Iedereen heeft geld voor starters

Alain Mouton
Alain Mouton Redacteur bij Trends

Startkapitaal is hét zorgenkind van jonge ondernemers. Nochtans biedt de overheid een hoop steunmaatregelen aan. Trends wijst de weg naar het geld.

Zowat elke overheid in België heeft de afgelopen jaren steunmaatregelen voor beginnende ondernemingen gelanceerd. U vindt ze zowel op provinciaal, Vlaams als federaal niveau. In de praktijk gaat het van expansiepremies over een borgstelling via het Vlaams Waarborgfonds tot het betalen van uitkeringen voor wie een loopbaanonderbreking opneemt om te kunnen starten als ondernemer. “Die maatregelen zijn meer dan welkom,” zegt Herwig Taeleman van de Unie van Zelfstandige Ondernemers ( Unizo). “Als we met starters praten, verwachten ze echt wel dat we ze wegwijs maken in het kluwen van steunmaatregelen.”

1. Bij de provincie

De provinciale steunmaatregelen zijn wellicht de minst bekende. Ze zijn beperkt in omvang, kunnen wat verschillen van provincie tot provincie, maar ze komen over het algemeen neer op een fiscaal voordeel.

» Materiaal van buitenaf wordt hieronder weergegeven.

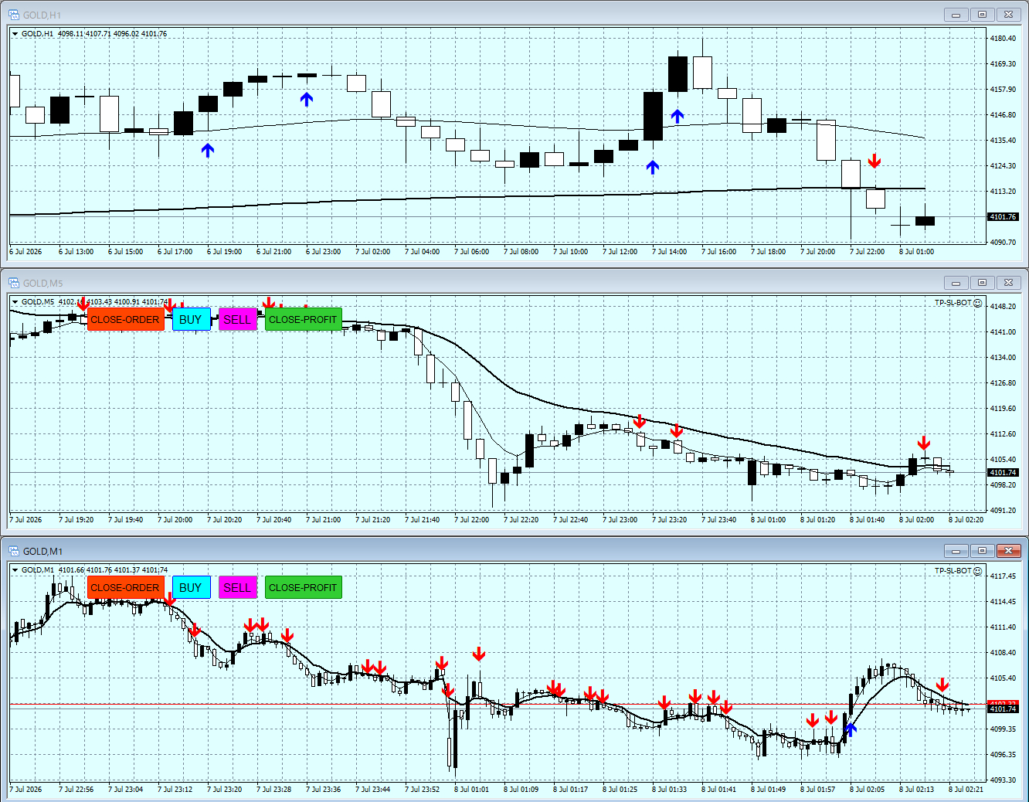1029x802 pixels.
Task: Expand the triangle beside GOLD,M5 chart label
Action: (15, 302)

Zo wordt een algemene provinciebelasting geheven op de grondoppervlakte waarop de woongelegenheid of de vestiging van de onderneming zich bevindt. Die provinciebelasting kan gedeeltelijk worden teruggewonnen als u een beroepsactiviteit of een bedrijf opstart op het grondgebied van de provincie. De omvang van die teruggave varieert van 25 % tot 60 %, afhankelijk van de werkgelegenheid, en wordt verleend gedurende de eerste drie aanslagjaren na het begin van de activiteit.

Daarnaast is er de teruggave van provinciale opcentiemen op de onroerende voorheffing. In elke provincie worden opcentiemen geheven op de hoofdsom van de onroerende voorheffing. Aan nieuw opgerichte bedrijven kan de teruggave van deze belasting worden verleend gedurende de eerste vijf jaar, op voorwaarde dat er werkgelegenheid wordt gecreëerd.

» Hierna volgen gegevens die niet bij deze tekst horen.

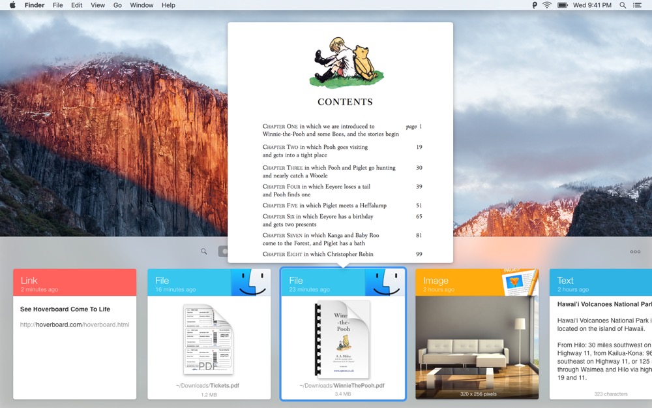Click the search magnifier in Paste shelf
Viewport: 652px width, 408px height.
(203, 251)
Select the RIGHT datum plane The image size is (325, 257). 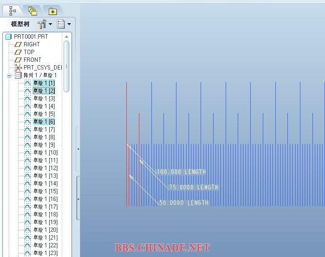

Bij de niet-fiscale maatregelen moeten we de provinciale expansiepremie voor KMO’s rekenen. Die premie neemt de vorm aan van een rentetoelage ten belope van 2 % gedurende de eerste drie jaar van een lening. Het bedrag van de lening moet liggen tussen 2500 en 75.000 euro. De premie zelf wordt berekend op de lening of een deel van de lening voor een maximumbedrag van 37.200 euro.

Tot slot is er de toelage om een starterscursus te volgen, waarbij deelnemers tot 80 % van het inschrijvingsgeld via een premie kunnen terugkrijgen.

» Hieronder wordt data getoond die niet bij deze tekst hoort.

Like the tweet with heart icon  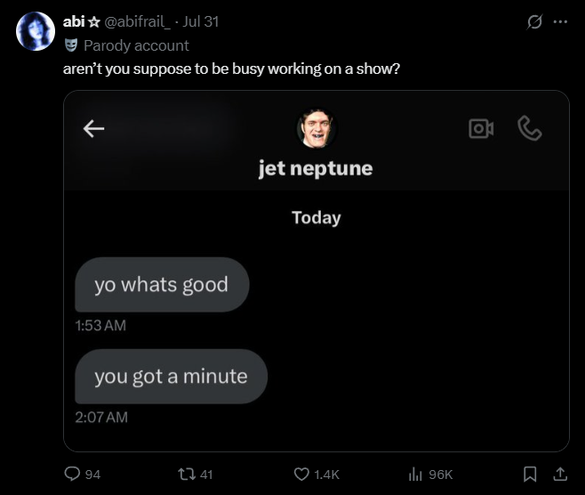pyautogui.click(x=301, y=475)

2. Bij de Vlaamse GemeenschapZoals te verwachten zijn de steunmaatregelen op Vlaams niveau veel uitgebreider dan de provinciale. Een deel van de diensten sluit aan bij de nood aan advies die starters vaak ontberen. Zo kunnen kleine ondernemingen die een beroep doen op een erkende externe adviseur onder bepaalde voorwaarden een adviespremie bekomen van ten hoogste 50 % van de advieskosten, met een maximum van 12.394,68 euro per bedrijfsadvies. Voor startende kleine ondernemingen wordt deze adviespremie verhoogd tot maximaal 75 % van de advieskosten, eveneens met een maximum van 12.394,68 per bedrijfsadvies.

Het advies moet worden verstrekt door een extern adviseur die erkend is door het Vizo, en moet uiterlijk 60 dagen na het ondertekenen van de overeenkomst worden aangevraagd. Wel is het zo dat het Vizo afhankelijk van het advies gratis bedrijfsbegeleiding kan aanbieden. Startende ondernemingen en zelfstandigen kunnen bijvoorbeeld binnen de eerste vijf jaar na de oprichting genieten van zes halve dagen gratis advies.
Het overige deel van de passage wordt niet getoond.